# Low level B-52 and crash



## comiso90 (Dec 5, 2007)

_View: https://www.youtube.com/watch?v=YQa4PpIkOZU_

The crash is at the very end... the rest is "B-52 Hot dogg'n"

.


----------



## FLYBOYJ (Dec 5, 2007)

There was a great chapter written in a book called "Darker Shades of Blue: The Rogue Pilot" about this idiot. He should of been grounded years prior to this accident. Not only did he take out himself and the crew, but he was carrying a bird Colonel who was retiring - it was his last flight and he was supposed to be "hosed down" upon landing. His wife and family saw the whole thing....


----------



## comiso90 (Dec 5, 2007)

Sad stuff... needless.

your heart sinks watching that big bird loosing energy in a turn so close th the ground.


----------



## Matt308 (Dec 5, 2007)

wow... Never knew that there was such behavior before hand. As soon as he went into his port turn, she was done for. Not enough E to carry her through.


----------



## GaryMcL (Dec 5, 2007)

Industry CRM Developers - Situational Awareness Management Course Outline

Here's a link to a paper written by MAJ Anthony Kern that has a lot of detail on the Fairchild crash and what led up to it.

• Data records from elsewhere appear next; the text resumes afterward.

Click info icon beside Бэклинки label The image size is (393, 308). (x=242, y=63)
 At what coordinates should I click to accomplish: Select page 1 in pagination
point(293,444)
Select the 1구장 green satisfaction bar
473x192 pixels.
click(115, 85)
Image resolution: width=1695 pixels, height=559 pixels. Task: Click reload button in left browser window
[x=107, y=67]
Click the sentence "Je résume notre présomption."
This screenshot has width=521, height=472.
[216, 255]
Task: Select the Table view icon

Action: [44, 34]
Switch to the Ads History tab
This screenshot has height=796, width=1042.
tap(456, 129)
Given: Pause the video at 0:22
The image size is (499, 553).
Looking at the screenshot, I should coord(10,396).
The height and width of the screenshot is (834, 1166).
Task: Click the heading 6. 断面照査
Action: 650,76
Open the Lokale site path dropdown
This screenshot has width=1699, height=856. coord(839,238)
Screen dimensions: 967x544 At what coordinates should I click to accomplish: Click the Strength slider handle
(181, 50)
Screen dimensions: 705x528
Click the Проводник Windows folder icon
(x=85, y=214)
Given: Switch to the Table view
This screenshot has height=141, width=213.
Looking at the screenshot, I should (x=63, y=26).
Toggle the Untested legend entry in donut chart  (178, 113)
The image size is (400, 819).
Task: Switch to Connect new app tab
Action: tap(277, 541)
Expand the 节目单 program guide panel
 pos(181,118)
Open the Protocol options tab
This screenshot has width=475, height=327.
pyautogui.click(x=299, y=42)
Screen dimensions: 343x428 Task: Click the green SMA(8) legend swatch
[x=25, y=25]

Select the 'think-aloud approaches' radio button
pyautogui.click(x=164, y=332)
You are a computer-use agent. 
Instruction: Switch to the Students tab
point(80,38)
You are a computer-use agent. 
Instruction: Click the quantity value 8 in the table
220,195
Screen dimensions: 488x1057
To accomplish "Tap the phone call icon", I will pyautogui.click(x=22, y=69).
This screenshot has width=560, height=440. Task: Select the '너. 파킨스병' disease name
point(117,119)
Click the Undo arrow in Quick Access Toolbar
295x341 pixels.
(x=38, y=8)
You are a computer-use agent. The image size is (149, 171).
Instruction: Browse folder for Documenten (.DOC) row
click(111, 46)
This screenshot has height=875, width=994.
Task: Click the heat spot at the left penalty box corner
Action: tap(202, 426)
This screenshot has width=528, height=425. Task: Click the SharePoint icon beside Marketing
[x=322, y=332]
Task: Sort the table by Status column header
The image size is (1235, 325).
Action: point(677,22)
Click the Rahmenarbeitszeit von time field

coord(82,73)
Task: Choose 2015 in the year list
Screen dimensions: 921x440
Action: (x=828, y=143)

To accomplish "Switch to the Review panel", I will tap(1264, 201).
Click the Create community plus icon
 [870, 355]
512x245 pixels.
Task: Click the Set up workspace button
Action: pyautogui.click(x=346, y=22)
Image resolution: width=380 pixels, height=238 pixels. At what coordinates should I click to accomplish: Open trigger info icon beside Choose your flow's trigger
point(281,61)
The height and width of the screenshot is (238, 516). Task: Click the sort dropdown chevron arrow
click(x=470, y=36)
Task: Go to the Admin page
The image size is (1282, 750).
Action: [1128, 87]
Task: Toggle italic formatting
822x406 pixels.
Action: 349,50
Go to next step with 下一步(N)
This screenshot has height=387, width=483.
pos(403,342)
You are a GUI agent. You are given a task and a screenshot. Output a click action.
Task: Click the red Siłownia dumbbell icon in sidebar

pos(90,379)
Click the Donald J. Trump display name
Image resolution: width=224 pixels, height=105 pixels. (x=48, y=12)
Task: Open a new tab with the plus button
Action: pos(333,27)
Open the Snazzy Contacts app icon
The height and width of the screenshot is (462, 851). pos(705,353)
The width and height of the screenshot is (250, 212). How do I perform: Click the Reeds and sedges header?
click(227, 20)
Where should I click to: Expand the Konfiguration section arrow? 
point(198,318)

It's probably the same as the book chapter Joe mentioned since MAJ Kern wrote Darker Shades of Blue: The Rogue Pilot.


----------



## FLYBOYJ (Dec 5, 2007)

Yep - that's it!


----------



## comiso90 (Dec 5, 2007)

GaryMcL said:


> Industry CRM Developers - Situational Awareness Management Course Outline
> 
> Here's a link to a paper written by MAJ Anthony Kern that has a lot of detail on the Fairchild crash and what led up to it.
> 
> It's probably the same as the book chapter Joe mentioned since MAJ Kern wrote Darker Shades of Blue: The Rogue Pilot.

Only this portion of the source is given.